What is needed
From the text on local contract triage, reproduce word for word the passage that begins at "- Action: Reviews" and stops after "on your machine.".
** Text provided follows **
📄 Local Contract Triage (Multi-Pass AI)
A privacy-first, fully local web application designed to automatically scan, extract, and audit legal contracts for potential red flags. Built with Python and Streamlit, this tool leverages open-source Large Language Models (LLMs) to ensure your sensitive legal documents never leave your machine.
🌟 Overview
Reviewing contracts is often tedious and error-prone, but uploading sensitive agreements to cloud-based AI tools poses a massive security risk. Local Contract Triage solves this by running powerful AI models entirely on your local hardware.
By utilizing a Multi-Pass AI Architecture, the application minimizes hallucinations and ensures that any identified “Red Flags” are backed by exact, verbatim quotes from the original document.
✨ Key Features
- Privacy First: 100% local processing. No data is sent to external APIs (OpenAI, Anthropic, etc.).
- Multi-Pass AI Architecture: Splits the AI’s workload into smaller, specialized tasks (Extraction vs. Auditing) for significantly higher accuracy.
- Verbatim Sourcing: The AI is constrained to provide exact quotes from the contract to prove its risk analysis.
- Instant PDF Parsing: Rapidly extracts raw text from complex PDF documents using PyMuPDF.
- Clean UI: An intuitive, responsive interface built with Streamlit.
🧠 The Multi-Pass Architecture
Instead of asking an LLM to read a massive contract and find issues in one go (which often leads to missed clauses or hallucinations), this application uses a two-step pipeline:
-
Pass 1: Pure Extraction (The Gatherer)
- Objective: Act as an objective data extractor.
- Action: Scans the text strictly for clauses related to automatic renewals, early termination, and limits of liability.
- Output: Returns only the verbatim text. No analysis.
-
Pass 2: Risk Evaluation (The Auditor)
- Objective: Act as a senior corporate paralegal.
- Action: Reviews the narrowed-down clauses from Pass 1 and evaluates them for predatory risks or hidden costs.
- Output: A formatted Red Flag report detailing the risk category, an analysis of why it’s harmful, and the verbatim quote as proof.
🛠️ Tech Stack
| Component | Technology |
|---|---|
| Language | Python |
| Frontend | Streamlit |
| PDF Parsing | PyMuPDF (fitz) |
| Local AI Engine | Ollama |
| LLM Model | qwen2.5-coder:14b (Customizable based on your local hardware) |
🚀 Getting Started
Prerequisites
- Python 3.8+ installed on your machine.
- Ollama installed and running in the background. Download Ollama here
Installation
-
Clone the repository:
git clone https://github.com/sarun1220/ai-contract-analyzer.git cd ai-contract-analyzer -
Install the required Python packages:
pip install streamlit pymupdf ollama -
Pull the Local LLM via Ollama: Note: This downloads the 14-billion parameter Qwen coder model. Ensure you have sufficient RAM/VRAM.
ollama pull qwen2.5-coder:14b
Running the App
Start the Streamlit server:
streamlit run app.py
Navigate to the localhost URL provided in your terminal, upload a PDF contract, and click Scan Contract to see the magic happen!
Built as a Proof of Concept (PoC) to demonstrate secure, locally hosted AI workflows in the legal tech space.
** End of Text provided **
** Data provided follows **
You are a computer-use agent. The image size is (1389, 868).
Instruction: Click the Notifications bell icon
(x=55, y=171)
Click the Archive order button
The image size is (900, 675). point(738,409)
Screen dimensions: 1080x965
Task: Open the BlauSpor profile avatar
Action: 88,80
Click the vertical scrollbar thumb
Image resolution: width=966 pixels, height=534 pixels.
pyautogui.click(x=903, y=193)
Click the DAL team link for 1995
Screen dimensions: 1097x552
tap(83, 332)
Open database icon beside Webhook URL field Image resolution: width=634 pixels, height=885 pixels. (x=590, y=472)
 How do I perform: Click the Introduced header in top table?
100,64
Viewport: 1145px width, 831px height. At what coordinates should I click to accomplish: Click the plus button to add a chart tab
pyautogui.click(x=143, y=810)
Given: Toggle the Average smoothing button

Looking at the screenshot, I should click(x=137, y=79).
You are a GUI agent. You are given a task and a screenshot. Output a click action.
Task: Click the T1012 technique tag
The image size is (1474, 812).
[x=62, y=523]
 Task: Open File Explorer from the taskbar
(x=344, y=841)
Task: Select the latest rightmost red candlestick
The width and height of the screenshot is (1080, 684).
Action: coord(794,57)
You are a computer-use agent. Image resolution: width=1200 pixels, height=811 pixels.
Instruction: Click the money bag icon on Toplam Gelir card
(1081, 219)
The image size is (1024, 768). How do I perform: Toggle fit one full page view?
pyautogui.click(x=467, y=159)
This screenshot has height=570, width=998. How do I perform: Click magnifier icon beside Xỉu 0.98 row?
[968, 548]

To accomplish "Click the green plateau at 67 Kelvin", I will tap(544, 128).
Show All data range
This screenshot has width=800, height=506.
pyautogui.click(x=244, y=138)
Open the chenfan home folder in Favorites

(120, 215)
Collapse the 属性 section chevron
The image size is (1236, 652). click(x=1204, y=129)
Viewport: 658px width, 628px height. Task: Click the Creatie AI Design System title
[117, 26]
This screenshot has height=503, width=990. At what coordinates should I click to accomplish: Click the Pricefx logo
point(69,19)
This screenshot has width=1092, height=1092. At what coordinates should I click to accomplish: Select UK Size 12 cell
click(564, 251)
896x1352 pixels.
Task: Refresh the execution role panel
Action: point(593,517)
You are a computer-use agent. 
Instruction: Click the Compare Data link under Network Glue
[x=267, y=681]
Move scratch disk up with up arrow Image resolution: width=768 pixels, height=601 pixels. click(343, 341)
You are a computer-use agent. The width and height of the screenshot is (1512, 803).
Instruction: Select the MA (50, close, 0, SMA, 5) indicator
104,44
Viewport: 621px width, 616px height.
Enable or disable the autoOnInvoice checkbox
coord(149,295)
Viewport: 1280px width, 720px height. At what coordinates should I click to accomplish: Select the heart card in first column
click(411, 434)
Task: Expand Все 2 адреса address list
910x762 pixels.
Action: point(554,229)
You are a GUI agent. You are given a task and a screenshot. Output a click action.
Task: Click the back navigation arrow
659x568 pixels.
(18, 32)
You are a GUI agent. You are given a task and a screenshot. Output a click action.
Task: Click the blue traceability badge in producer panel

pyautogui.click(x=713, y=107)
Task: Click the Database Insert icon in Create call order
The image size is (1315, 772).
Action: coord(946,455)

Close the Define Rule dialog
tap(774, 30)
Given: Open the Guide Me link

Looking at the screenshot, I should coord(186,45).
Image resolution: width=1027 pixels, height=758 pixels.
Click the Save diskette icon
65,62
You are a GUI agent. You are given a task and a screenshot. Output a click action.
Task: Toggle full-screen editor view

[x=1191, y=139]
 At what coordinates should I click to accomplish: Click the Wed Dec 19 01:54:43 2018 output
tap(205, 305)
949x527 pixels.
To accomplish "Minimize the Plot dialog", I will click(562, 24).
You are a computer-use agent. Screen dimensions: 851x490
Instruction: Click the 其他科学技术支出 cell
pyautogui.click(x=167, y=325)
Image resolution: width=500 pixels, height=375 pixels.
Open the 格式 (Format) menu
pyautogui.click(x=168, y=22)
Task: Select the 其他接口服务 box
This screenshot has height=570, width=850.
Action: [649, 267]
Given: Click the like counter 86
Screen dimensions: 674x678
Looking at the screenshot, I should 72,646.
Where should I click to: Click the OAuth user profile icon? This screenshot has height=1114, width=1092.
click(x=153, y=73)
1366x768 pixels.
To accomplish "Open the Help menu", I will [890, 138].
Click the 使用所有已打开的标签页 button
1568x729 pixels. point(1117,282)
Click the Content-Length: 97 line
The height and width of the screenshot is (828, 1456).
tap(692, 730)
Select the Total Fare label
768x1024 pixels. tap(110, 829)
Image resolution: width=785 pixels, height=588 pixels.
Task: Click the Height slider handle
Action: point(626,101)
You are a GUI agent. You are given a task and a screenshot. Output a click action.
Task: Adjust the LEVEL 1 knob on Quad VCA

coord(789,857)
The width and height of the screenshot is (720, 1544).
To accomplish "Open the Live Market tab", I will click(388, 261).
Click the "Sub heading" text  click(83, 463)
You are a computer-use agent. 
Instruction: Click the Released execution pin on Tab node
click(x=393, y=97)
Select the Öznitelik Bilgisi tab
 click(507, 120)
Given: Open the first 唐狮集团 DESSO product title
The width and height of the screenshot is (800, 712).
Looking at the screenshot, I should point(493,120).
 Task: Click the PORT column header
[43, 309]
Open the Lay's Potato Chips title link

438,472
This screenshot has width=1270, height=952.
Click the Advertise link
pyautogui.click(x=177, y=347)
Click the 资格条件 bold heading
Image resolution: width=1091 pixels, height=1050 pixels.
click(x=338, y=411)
** End of Data provided **
Response
- Action: Reviews the narrowed-down clauses from Pass 1 and evaluates them for predatory risks or hidden costs.
- Output: A formatted Red Flag report detailing the risk category, an analysis of why it’s harmful, and the verbatim quote as proof.
🛠️ Tech Stack
| Component | Technology |
|---|---|
| Language | Python |
| Frontend | Streamlit |
| PDF Parsing | PyMuPDF (fitz) |
| Local AI Engine | Ollama |
| LLM Model | qwen2.5-coder:14b (Customizable based on your local hardware) |
🚀 Getting Started
Prerequisites
- Python 3.8+ installed on your machine.